Can you duplicate the material below line for line, keeping every character unchanged?

(Entries on target coordinates)
>>>>
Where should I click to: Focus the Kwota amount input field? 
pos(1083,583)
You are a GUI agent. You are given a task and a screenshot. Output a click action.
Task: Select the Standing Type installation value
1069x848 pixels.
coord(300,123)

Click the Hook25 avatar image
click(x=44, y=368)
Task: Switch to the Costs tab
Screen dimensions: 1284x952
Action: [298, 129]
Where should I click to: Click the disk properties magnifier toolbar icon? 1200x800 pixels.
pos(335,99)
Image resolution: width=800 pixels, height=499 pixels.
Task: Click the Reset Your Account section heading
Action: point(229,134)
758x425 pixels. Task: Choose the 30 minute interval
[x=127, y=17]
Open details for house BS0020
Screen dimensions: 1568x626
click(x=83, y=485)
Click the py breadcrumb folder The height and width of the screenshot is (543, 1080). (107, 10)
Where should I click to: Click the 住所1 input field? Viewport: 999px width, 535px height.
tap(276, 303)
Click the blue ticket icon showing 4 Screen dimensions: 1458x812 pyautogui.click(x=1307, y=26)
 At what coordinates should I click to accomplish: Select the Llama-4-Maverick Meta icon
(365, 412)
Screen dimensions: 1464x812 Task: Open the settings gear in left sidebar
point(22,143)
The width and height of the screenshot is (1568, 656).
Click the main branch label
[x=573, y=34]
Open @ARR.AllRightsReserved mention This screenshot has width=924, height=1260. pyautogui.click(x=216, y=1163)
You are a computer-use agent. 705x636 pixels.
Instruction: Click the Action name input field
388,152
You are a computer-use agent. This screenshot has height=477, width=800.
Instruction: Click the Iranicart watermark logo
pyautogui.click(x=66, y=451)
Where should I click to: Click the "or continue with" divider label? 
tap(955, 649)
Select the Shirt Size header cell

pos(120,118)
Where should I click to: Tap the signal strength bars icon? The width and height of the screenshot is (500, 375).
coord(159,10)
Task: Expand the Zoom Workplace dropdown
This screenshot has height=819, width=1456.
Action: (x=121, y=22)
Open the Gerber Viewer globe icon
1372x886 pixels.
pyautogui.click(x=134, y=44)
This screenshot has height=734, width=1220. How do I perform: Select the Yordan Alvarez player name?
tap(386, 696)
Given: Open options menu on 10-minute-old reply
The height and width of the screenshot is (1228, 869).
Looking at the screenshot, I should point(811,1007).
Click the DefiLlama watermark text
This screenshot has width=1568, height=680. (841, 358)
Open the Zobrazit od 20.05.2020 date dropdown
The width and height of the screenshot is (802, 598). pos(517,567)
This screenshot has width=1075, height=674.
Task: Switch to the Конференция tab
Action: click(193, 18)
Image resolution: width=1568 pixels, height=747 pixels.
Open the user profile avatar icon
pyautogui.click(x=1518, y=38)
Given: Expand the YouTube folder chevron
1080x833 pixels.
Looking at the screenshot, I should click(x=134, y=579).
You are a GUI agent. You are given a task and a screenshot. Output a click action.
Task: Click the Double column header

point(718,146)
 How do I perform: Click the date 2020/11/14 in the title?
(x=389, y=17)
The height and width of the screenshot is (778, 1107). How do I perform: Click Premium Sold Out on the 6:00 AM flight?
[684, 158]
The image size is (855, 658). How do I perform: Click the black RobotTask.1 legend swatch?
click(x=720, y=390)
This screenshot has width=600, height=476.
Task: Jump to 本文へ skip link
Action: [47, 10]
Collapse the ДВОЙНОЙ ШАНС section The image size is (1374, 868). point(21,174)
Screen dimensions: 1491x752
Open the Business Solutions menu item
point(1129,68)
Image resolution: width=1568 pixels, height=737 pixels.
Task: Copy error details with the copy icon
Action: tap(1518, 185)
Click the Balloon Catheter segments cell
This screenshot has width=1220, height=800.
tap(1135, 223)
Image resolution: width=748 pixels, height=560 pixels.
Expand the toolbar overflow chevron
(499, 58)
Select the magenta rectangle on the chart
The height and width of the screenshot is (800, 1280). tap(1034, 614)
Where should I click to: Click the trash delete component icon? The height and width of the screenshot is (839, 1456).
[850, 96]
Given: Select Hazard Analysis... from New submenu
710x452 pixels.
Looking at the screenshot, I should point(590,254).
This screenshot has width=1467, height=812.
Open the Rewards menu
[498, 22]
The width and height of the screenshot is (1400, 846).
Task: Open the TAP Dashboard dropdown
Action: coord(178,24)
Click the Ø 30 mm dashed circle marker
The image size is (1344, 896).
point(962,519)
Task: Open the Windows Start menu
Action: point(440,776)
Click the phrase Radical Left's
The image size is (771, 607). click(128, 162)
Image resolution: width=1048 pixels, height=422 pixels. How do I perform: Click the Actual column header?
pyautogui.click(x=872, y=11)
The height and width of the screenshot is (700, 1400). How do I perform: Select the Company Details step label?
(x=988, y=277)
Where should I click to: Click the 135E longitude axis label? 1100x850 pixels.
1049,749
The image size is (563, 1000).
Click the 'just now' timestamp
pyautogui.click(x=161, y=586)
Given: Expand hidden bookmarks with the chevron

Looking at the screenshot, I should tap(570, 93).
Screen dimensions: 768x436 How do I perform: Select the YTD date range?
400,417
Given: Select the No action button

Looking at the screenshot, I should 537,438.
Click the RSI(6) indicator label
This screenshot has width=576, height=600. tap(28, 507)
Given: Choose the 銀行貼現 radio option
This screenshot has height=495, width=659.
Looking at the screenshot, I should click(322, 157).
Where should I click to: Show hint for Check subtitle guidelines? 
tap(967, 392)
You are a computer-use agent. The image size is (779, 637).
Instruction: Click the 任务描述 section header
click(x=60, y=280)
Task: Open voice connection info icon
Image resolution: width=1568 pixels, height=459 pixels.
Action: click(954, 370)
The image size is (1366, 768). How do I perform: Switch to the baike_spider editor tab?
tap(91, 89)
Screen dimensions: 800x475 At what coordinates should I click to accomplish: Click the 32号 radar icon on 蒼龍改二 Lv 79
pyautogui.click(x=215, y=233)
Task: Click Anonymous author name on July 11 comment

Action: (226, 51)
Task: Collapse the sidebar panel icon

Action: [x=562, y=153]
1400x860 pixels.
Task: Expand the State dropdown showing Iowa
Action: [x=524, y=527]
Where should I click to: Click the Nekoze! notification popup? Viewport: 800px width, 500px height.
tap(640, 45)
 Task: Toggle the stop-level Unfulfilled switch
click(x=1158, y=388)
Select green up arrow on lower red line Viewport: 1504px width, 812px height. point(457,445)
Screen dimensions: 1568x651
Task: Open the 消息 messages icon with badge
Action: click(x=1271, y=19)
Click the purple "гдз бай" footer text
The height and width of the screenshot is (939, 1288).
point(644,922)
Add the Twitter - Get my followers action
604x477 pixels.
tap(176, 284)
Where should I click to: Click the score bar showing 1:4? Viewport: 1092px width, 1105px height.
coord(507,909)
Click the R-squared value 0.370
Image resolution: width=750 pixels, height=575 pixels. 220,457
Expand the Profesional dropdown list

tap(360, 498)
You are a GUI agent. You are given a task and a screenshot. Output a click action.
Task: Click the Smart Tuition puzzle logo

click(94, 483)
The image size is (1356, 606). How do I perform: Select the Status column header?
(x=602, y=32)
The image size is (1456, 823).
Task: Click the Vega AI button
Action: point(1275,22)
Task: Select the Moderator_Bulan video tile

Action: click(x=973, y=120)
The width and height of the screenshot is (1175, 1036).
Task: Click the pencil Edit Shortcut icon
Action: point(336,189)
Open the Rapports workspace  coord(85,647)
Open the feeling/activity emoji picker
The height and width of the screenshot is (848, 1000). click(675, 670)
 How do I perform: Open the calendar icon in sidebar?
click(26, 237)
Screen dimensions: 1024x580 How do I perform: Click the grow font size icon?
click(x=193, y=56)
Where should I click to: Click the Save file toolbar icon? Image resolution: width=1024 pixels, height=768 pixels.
<<<<
(Finished task)
Where should I click to: Focus the Kwota amount input field? 
pos(1083,583)
You are a GUI agent. You are given a task and a screenshot. Output a click action.
Task: Select the Standing Type installation value
1069x848 pixels.
coord(300,123)

Click the Hook25 avatar image
click(x=44, y=368)
Task: Switch to the Costs tab
Screen dimensions: 1284x952
Action: [298, 129]
Where should I click to: Click the disk properties magnifier toolbar icon? 1200x800 pixels.
pos(335,99)
Image resolution: width=800 pixels, height=499 pixels.
Task: Click the Reset Your Account section heading
Action: point(229,134)
758x425 pixels. Task: Choose the 30 minute interval
[x=127, y=17]
Open details for house BS0020
Screen dimensions: 1568x626
click(x=83, y=485)
Click the py breadcrumb folder The height and width of the screenshot is (543, 1080). (107, 10)
Where should I click to: Click the 住所1 input field? Viewport: 999px width, 535px height.
tap(276, 303)
Click the blue ticket icon showing 4 Screen dimensions: 1458x812 pyautogui.click(x=1307, y=26)
 At what coordinates should I click to accomplish: Select the Llama-4-Maverick Meta icon
(365, 412)
Screen dimensions: 1464x812 Task: Open the settings gear in left sidebar
point(22,143)
The width and height of the screenshot is (1568, 656).
Click the main branch label
[x=573, y=34]
Open @ARR.AllRightsReserved mention This screenshot has width=924, height=1260. pyautogui.click(x=216, y=1163)
You are a computer-use agent. 705x636 pixels.
Instruction: Click the Action name input field
388,152
You are a computer-use agent. This screenshot has height=477, width=800.
Instruction: Click the Iranicart watermark logo
pyautogui.click(x=66, y=451)
Where should I click to: Click the "or continue with" divider label? 
tap(955, 649)
Select the Shirt Size header cell

pos(120,118)
Where should I click to: Tap the signal strength bars icon? The width and height of the screenshot is (500, 375).
coord(159,10)
Task: Expand the Zoom Workplace dropdown
This screenshot has height=819, width=1456.
Action: (x=121, y=22)
Open the Gerber Viewer globe icon
1372x886 pixels.
pyautogui.click(x=134, y=44)
This screenshot has height=734, width=1220. How do I perform: Select the Yordan Alvarez player name?
tap(386, 696)
Given: Open options menu on 10-minute-old reply
The height and width of the screenshot is (1228, 869).
Looking at the screenshot, I should point(811,1007).
Click the DefiLlama watermark text
This screenshot has width=1568, height=680. (841, 358)
Open the Zobrazit od 20.05.2020 date dropdown
The width and height of the screenshot is (802, 598). pos(517,567)
This screenshot has width=1075, height=674.
Task: Switch to the Конференция tab
Action: click(193, 18)
Image resolution: width=1568 pixels, height=747 pixels.
Open the user profile avatar icon
pyautogui.click(x=1518, y=38)
Given: Expand the YouTube folder chevron
1080x833 pixels.
Looking at the screenshot, I should click(x=134, y=579).
You are a GUI agent. You are given a task and a screenshot. Output a click action.
Task: Click the Double column header

point(718,146)
 How do I perform: Click the date 2020/11/14 in the title?
(x=389, y=17)
The height and width of the screenshot is (778, 1107). How do I perform: Click Premium Sold Out on the 6:00 AM flight?
[684, 158]
The image size is (855, 658). How do I perform: Click the black RobotTask.1 legend swatch?
click(x=720, y=390)
This screenshot has width=600, height=476.
Task: Jump to 本文へ skip link
Action: [47, 10]
Collapse the ДВОЙНОЙ ШАНС section The image size is (1374, 868). point(21,174)
Screen dimensions: 1491x752
Open the Business Solutions menu item
point(1129,68)
Image resolution: width=1568 pixels, height=737 pixels.
Task: Copy error details with the copy icon
Action: tap(1518, 185)
Click the Balloon Catheter segments cell
This screenshot has width=1220, height=800.
tap(1135, 223)
Image resolution: width=748 pixels, height=560 pixels.
Expand the toolbar overflow chevron
(499, 58)
Select the magenta rectangle on the chart
The height and width of the screenshot is (800, 1280). tap(1034, 614)
Where should I click to: Click the trash delete component icon? The height and width of the screenshot is (839, 1456).
[850, 96]
Given: Select Hazard Analysis... from New submenu
710x452 pixels.
Looking at the screenshot, I should point(590,254).
This screenshot has width=1467, height=812.
Open the Rewards menu
[498, 22]
The width and height of the screenshot is (1400, 846).
Task: Open the TAP Dashboard dropdown
Action: coord(178,24)
Click the Ø 30 mm dashed circle marker
The image size is (1344, 896).
point(962,519)
Task: Open the Windows Start menu
Action: point(440,776)
Click the phrase Radical Left's
The image size is (771, 607). click(128, 162)
Image resolution: width=1048 pixels, height=422 pixels. How do I perform: Click the Actual column header?
pyautogui.click(x=872, y=11)
The height and width of the screenshot is (700, 1400). How do I perform: Select the Company Details step label?
(x=988, y=277)
Where should I click to: Click the 135E longitude axis label? 1100x850 pixels.
1049,749
The image size is (563, 1000).
Click the 'just now' timestamp
pyautogui.click(x=161, y=586)
Given: Expand hidden bookmarks with the chevron

Looking at the screenshot, I should tap(570, 93).
Screen dimensions: 768x436 How do I perform: Select the YTD date range?
400,417
Given: Select the No action button

Looking at the screenshot, I should 537,438.
Click the RSI(6) indicator label
This screenshot has width=576, height=600. tap(28, 507)
Given: Choose the 銀行貼現 radio option
This screenshot has height=495, width=659.
Looking at the screenshot, I should click(322, 157).
Where should I click to: Show hint for Check subtitle guidelines? 
tap(967, 392)
You are a computer-use agent. The image size is (779, 637).
Instruction: Click the 任务描述 section header
click(x=60, y=280)
Task: Open voice connection info icon
Image resolution: width=1568 pixels, height=459 pixels.
Action: click(954, 370)
The image size is (1366, 768). How do I perform: Switch to the baike_spider editor tab?
tap(91, 89)
Screen dimensions: 800x475 At what coordinates should I click to accomplish: Click the 32号 radar icon on 蒼龍改二 Lv 79
pyautogui.click(x=215, y=233)
Task: Click Anonymous author name on July 11 comment

Action: (226, 51)
Task: Collapse the sidebar panel icon

Action: [x=562, y=153]
1400x860 pixels.
Task: Expand the State dropdown showing Iowa
Action: [x=524, y=527]
Where should I click to: Click the Nekoze! notification popup? Viewport: 800px width, 500px height.
tap(640, 45)
 Task: Toggle the stop-level Unfulfilled switch
click(x=1158, y=388)
Select green up arrow on lower red line Viewport: 1504px width, 812px height. point(457,445)
Screen dimensions: 1568x651
Task: Open the 消息 messages icon with badge
Action: click(x=1271, y=19)
Click the purple "гдз бай" footer text
The height and width of the screenshot is (939, 1288).
point(644,922)
Add the Twitter - Get my followers action
604x477 pixels.
tap(176, 284)
Where should I click to: Click the score bar showing 1:4? Viewport: 1092px width, 1105px height.
coord(507,909)
Click the R-squared value 0.370
Image resolution: width=750 pixels, height=575 pixels. 220,457
Expand the Profesional dropdown list

tap(360, 498)
You are a GUI agent. You are given a task and a screenshot. Output a click action.
Task: Click the Smart Tuition puzzle logo

click(94, 483)
The image size is (1356, 606). How do I perform: Select the Status column header?
(x=602, y=32)
The image size is (1456, 823).
Task: Click the Vega AI button
Action: point(1275,22)
Task: Select the Moderator_Bulan video tile

Action: click(x=973, y=120)
The width and height of the screenshot is (1175, 1036).
Task: Click the pencil Edit Shortcut icon
Action: point(336,189)
Open the Rapports workspace  coord(85,647)
Open the feeling/activity emoji picker
The height and width of the screenshot is (848, 1000). click(675, 670)
 How do I perform: Open the calendar icon in sidebar?
click(26, 237)
Screen dimensions: 1024x580 How do I perform: Click the grow font size icon?
click(x=193, y=56)
Where should I click to: Click the Save file toolbar icon? Image resolution: width=1024 pixels, height=768 pixels.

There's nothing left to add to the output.